Release Updates (v3.5.0)

The following release updates are available for the latest CxIAST version. Use the search tool to find a specific subject.

New Features and Changes

CxIAST version 3.5.0 includes the following new features and changes:



Setup & Configuration

  • Removed the hard-coded encryption key from the installer.

Management Enhancements

  • Added three new information tables to the execution summary. These tables are available as PDF and inside the API.

  • The incomplete documentation on hover and autocomplete has been improved.

  • Enabled Micro Service discovery in Kubernetes. The Kubernetes discovery allows viewing registered services using the Kubernetes API.



  • Enabled Micro Services discovery.

  • Added FIPS compliancy.

  • Added additional Java vulnerabilities:

    • Mail_Header_Injection

    • Unrestricted_Upload_of_File_with_Dangerous_Size

    • Null_Byte_Injection

    • Login_Information_Exposure_Through_Discrepancy

    • Code_Injection

    • Expression_Language_Injection_OGNL.

  • Added Easy-Buggy to the IAST demo applications. Easy-Buggy is a broken web application in order to understand behavior of bugs and vulnerabilities.

  • Added HttpOnlyCookie and SSRF, two new Java queries.

  • Added multi-thread support.

  • Enhanced the set of post scan actions.


  • Added Node 12 support.

  • Enhanced the performance of KPI measurements.

  • Optimized the memory utilization of KPI measurements.

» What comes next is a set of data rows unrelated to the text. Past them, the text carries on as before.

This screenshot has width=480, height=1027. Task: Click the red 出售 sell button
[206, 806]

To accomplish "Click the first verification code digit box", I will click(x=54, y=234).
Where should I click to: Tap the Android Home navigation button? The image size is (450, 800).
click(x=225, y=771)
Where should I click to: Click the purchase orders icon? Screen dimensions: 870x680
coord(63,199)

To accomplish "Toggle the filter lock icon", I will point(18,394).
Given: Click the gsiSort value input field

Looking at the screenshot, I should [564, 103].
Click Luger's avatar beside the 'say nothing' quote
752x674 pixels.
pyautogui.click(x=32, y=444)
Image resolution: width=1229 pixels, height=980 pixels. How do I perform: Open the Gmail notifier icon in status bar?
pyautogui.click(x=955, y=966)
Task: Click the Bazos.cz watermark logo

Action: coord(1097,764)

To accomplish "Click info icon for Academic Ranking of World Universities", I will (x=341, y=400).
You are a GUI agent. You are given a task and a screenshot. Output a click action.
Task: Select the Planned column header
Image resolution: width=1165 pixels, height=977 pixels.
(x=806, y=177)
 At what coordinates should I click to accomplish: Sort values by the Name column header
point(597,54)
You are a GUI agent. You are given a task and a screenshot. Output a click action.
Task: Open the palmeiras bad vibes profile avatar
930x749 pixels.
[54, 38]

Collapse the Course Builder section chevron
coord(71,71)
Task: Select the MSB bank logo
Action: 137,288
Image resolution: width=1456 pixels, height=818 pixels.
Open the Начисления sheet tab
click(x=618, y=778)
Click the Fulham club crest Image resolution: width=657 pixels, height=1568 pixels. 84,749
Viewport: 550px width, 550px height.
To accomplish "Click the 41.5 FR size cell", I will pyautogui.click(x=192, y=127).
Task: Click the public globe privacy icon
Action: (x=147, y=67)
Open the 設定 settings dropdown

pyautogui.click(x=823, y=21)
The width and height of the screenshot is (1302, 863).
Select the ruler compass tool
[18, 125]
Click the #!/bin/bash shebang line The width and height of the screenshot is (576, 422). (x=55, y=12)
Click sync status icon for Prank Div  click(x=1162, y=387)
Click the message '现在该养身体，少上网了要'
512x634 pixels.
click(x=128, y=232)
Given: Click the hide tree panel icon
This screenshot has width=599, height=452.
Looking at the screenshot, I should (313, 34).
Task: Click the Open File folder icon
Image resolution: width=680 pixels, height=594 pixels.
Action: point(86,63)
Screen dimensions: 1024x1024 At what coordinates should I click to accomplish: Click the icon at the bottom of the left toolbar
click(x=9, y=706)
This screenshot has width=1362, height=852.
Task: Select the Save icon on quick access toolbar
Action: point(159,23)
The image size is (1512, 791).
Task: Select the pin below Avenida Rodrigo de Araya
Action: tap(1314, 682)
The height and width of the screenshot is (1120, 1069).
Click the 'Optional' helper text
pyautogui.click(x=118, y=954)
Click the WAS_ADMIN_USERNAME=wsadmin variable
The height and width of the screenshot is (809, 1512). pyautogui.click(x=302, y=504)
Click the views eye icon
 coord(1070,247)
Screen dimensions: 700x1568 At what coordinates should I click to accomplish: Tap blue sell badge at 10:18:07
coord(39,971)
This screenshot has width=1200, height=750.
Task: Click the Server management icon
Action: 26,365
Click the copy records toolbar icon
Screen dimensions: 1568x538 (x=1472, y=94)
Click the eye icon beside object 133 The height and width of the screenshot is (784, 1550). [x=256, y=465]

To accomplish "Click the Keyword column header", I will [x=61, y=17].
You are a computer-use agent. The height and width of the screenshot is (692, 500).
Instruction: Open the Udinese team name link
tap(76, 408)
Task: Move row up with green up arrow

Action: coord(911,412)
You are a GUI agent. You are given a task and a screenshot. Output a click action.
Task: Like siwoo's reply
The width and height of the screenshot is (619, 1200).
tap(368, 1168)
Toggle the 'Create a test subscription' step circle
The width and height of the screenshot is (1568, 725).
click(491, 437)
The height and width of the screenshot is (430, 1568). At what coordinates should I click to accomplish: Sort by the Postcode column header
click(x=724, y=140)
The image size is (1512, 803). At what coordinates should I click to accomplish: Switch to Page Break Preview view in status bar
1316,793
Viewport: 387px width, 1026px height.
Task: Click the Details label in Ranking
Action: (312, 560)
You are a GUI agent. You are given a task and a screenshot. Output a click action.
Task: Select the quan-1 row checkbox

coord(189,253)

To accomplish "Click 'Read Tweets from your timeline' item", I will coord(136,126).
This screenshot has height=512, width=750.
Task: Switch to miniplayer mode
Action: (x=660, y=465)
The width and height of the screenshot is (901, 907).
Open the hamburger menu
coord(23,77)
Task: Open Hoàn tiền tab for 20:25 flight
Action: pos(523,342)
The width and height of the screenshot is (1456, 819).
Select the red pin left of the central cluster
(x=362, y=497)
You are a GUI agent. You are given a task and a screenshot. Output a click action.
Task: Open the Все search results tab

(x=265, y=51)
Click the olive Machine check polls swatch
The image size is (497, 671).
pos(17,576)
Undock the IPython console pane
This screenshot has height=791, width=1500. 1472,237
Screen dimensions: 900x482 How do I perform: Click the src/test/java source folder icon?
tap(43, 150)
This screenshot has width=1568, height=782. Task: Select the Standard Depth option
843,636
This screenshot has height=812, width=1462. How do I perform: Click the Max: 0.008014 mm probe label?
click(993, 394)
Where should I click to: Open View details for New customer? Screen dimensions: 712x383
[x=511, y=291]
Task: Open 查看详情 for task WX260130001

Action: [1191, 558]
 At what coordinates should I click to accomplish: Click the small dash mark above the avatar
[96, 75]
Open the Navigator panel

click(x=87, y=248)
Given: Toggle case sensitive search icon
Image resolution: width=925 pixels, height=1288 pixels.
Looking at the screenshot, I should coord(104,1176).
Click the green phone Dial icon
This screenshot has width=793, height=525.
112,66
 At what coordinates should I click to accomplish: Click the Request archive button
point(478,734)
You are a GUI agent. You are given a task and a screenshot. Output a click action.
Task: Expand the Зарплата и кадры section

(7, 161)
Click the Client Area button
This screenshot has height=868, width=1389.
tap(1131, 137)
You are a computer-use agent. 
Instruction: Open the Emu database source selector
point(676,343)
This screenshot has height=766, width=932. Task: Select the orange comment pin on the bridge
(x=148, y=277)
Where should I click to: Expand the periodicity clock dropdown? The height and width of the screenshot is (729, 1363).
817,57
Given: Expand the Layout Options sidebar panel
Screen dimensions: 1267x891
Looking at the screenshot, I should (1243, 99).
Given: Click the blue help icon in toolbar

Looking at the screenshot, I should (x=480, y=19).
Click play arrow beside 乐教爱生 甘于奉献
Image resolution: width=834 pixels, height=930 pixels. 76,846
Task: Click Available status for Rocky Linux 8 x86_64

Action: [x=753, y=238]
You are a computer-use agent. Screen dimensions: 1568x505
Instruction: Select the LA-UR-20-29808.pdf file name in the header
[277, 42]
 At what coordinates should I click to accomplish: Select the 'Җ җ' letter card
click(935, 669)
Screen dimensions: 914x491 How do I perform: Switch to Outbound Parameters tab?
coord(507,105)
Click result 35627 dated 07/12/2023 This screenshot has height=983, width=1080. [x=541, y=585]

  • Added application tags.

  • Enhanced the API coverage.

  • Added FIPS compliancy.

.NET Core

  • Added .NET Core support to Windows stations with IIS, IIS Express, Kestrel and to self-hosted stations.

Known Limitations



Setup & Configuration

Only supports .NET Core versions 2.1.x (2.1.15 and higher).

.NET Core

  • Requires .NET Framework 4.5.

  • .NET Core and .NET Framework share the same environment variables. Refer to the .NET Core Troubleshooting document for additional information.

.NET Framework

If you are using SSL, upgrading the .NET Framework may fail on the first attempt. In this case, re-download and install the .NET Framework agent.